Task description:
Reproduce the records below verbatim, beginning with their first line and continuing through the line that contains "point(1454,671)", with both of those lines included.

Input:
○ ○ ○

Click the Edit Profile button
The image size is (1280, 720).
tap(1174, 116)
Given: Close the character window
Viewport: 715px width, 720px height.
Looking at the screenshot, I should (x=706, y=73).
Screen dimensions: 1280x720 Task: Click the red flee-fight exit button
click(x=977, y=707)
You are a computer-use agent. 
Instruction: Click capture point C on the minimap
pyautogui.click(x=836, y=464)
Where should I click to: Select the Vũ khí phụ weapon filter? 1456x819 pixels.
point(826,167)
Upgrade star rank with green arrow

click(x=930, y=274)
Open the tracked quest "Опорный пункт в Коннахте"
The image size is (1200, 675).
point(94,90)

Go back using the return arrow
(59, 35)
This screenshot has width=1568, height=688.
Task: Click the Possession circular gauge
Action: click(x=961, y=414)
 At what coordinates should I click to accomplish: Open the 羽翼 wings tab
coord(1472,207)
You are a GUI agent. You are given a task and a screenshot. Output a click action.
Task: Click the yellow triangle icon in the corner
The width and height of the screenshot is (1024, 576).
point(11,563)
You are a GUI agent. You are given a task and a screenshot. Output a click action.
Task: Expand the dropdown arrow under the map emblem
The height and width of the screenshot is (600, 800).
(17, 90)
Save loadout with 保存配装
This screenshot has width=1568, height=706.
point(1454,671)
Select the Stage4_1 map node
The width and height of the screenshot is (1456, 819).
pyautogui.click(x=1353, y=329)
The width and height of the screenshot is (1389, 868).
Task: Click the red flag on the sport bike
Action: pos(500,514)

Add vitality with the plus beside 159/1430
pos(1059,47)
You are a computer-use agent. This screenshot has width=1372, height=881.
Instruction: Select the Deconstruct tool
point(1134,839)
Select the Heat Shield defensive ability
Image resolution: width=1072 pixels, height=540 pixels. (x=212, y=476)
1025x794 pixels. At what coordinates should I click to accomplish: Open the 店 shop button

○ ○ ○

Worked solution:
Click the Edit Profile button
The image size is (1280, 720).
tap(1174, 116)
Given: Close the character window
Viewport: 715px width, 720px height.
Looking at the screenshot, I should (x=706, y=73).
Screen dimensions: 1280x720 Task: Click the red flee-fight exit button
click(x=977, y=707)
You are a computer-use agent. 
Instruction: Click capture point C on the minimap
pyautogui.click(x=836, y=464)
Where should I click to: Select the Vũ khí phụ weapon filter? 1456x819 pixels.
point(826,167)
Upgrade star rank with green arrow

click(x=930, y=274)
Open the tracked quest "Опорный пункт в Коннахте"
The image size is (1200, 675).
point(94,90)

Go back using the return arrow
(59, 35)
This screenshot has width=1568, height=688.
Task: Click the Possession circular gauge
Action: click(x=961, y=414)
 At what coordinates should I click to accomplish: Open the 羽翼 wings tab
coord(1472,207)
You are a GUI agent. You are given a task and a screenshot. Output a click action.
Task: Click the yellow triangle icon in the corner
The width and height of the screenshot is (1024, 576).
point(11,563)
You are a GUI agent. You are given a task and a screenshot. Output a click action.
Task: Expand the dropdown arrow under the map emblem
The height and width of the screenshot is (600, 800).
(17, 90)
Save loadout with 保存配装
This screenshot has width=1568, height=706.
point(1454,671)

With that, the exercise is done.